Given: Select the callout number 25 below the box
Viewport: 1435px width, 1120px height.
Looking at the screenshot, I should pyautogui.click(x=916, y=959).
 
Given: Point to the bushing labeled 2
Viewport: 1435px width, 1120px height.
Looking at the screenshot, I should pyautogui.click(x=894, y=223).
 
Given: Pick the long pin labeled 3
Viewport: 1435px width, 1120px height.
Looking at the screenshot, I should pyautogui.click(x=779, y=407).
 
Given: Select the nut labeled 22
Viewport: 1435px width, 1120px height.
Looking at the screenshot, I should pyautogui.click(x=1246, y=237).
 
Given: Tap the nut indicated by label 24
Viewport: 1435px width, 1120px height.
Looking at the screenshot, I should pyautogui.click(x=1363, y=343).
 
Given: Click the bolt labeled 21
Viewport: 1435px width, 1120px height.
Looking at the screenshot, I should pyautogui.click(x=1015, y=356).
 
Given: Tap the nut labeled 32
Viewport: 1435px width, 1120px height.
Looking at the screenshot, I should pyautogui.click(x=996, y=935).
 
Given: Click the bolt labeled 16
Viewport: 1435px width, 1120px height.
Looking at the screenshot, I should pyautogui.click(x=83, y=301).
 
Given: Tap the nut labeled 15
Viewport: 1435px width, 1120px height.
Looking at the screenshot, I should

|---|

** Stated goal **
Please copy the listing above word for word, from its first line through the line containing "should pyautogui.click(x=1363, y=343).", both included.

** Full answer **
Given: Select the callout number 25 below the box
Viewport: 1435px width, 1120px height.
Looking at the screenshot, I should pyautogui.click(x=916, y=959).
 
Given: Point to the bushing labeled 2
Viewport: 1435px width, 1120px height.
Looking at the screenshot, I should pyautogui.click(x=894, y=223).
 
Given: Pick the long pin labeled 3
Viewport: 1435px width, 1120px height.
Looking at the screenshot, I should pyautogui.click(x=779, y=407).
 
Given: Select the nut labeled 22
Viewport: 1435px width, 1120px height.
Looking at the screenshot, I should pyautogui.click(x=1246, y=237).
 
Given: Tap the nut indicated by label 24
Viewport: 1435px width, 1120px height.
Looking at the screenshot, I should pyautogui.click(x=1363, y=343).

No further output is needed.